### What you have to do
In the records below, find the line containing "Collapse the 分享统计 sidebar section". Restate it and all the lines after it exactly, and omit the rest.

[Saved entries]
——————————

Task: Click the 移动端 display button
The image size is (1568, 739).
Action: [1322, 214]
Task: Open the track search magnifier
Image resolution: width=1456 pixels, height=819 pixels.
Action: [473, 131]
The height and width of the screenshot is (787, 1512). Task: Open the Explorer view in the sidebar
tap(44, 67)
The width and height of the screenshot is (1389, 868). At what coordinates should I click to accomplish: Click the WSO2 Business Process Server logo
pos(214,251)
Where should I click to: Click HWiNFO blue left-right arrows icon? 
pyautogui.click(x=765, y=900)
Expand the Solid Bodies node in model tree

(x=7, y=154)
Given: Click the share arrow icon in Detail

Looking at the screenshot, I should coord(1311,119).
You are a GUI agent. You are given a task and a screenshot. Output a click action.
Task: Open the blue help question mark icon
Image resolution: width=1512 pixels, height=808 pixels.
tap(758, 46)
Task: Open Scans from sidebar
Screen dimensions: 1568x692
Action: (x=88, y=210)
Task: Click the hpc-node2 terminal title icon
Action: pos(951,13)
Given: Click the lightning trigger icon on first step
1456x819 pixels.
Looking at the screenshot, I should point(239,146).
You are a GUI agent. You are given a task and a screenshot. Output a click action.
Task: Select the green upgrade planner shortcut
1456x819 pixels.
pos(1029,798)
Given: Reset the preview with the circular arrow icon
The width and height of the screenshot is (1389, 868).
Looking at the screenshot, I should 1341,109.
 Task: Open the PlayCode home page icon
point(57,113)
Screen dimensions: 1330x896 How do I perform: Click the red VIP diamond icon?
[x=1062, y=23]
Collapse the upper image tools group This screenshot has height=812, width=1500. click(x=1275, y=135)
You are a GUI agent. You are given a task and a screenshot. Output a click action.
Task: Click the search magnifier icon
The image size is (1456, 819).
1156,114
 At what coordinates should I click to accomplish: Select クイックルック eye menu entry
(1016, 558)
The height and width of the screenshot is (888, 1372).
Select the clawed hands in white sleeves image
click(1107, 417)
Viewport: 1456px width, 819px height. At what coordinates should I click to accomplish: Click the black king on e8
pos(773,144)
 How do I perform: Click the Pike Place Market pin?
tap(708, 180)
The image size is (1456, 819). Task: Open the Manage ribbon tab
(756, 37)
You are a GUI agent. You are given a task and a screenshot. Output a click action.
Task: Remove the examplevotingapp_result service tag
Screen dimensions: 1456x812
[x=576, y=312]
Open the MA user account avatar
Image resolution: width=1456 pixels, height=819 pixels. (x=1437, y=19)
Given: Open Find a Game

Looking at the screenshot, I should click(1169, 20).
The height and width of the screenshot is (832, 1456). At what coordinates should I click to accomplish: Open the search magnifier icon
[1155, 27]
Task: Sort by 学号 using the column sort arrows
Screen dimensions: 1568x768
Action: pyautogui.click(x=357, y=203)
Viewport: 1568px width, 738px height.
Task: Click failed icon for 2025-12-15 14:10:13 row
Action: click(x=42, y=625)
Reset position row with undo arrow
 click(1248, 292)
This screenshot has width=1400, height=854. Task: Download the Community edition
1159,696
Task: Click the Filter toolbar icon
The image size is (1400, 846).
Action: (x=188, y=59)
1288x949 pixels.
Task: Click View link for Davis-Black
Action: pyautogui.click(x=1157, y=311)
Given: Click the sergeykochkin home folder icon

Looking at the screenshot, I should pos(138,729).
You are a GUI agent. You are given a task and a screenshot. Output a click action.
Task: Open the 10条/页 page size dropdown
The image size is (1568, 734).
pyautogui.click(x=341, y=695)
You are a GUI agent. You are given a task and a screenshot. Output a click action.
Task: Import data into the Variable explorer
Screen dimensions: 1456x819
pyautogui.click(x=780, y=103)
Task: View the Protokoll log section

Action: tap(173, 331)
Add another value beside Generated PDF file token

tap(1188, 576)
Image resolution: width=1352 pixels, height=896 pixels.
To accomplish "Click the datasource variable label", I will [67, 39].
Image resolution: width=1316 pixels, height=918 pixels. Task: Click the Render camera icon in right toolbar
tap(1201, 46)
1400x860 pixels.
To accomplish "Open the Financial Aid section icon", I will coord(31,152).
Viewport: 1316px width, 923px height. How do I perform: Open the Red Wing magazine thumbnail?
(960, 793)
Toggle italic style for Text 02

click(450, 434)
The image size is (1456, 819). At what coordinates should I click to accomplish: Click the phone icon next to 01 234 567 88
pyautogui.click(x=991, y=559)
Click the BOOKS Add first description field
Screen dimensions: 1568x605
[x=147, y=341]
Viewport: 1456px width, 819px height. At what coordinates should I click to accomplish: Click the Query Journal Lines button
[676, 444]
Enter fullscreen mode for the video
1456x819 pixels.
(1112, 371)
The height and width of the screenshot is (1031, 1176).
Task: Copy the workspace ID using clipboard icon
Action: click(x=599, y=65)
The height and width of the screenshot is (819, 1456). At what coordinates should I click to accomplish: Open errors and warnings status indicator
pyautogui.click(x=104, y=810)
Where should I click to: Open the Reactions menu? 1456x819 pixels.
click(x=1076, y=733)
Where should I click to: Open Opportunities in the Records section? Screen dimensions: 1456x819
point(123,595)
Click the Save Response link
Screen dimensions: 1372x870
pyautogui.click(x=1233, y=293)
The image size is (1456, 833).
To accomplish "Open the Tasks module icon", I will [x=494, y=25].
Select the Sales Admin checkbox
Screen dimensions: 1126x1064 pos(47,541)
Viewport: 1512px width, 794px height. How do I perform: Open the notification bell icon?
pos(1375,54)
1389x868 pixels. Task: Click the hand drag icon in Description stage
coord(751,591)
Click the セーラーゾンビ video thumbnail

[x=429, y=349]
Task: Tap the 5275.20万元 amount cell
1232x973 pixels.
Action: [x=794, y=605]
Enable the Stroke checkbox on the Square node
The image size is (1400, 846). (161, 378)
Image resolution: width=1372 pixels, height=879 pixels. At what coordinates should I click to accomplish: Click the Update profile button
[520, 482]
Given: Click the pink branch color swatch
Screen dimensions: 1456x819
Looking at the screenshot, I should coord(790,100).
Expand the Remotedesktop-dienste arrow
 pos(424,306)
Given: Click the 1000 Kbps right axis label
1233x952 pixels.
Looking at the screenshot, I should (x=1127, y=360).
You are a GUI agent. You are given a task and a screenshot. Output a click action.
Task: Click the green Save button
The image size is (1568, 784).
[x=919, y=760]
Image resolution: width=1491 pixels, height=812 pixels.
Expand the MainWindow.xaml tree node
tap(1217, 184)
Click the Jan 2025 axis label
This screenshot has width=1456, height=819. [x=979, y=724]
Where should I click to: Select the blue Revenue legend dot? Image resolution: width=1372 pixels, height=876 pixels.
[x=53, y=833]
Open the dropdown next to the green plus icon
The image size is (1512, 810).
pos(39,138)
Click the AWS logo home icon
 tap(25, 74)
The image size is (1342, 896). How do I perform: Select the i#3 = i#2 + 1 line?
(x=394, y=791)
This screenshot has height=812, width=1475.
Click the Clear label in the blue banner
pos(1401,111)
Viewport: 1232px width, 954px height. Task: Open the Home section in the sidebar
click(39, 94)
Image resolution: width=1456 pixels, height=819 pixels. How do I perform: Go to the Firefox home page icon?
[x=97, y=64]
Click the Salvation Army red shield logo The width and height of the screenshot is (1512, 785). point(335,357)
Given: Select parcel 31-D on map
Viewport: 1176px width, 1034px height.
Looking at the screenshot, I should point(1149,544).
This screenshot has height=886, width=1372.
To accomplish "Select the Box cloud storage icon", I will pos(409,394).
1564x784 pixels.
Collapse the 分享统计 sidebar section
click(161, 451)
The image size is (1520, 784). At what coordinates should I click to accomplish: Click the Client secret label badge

——————————

### Response
Collapse the 分享统计 sidebar section
click(161, 451)
The image size is (1520, 784). At what coordinates should I click to accomplish: Click the Client secret label badge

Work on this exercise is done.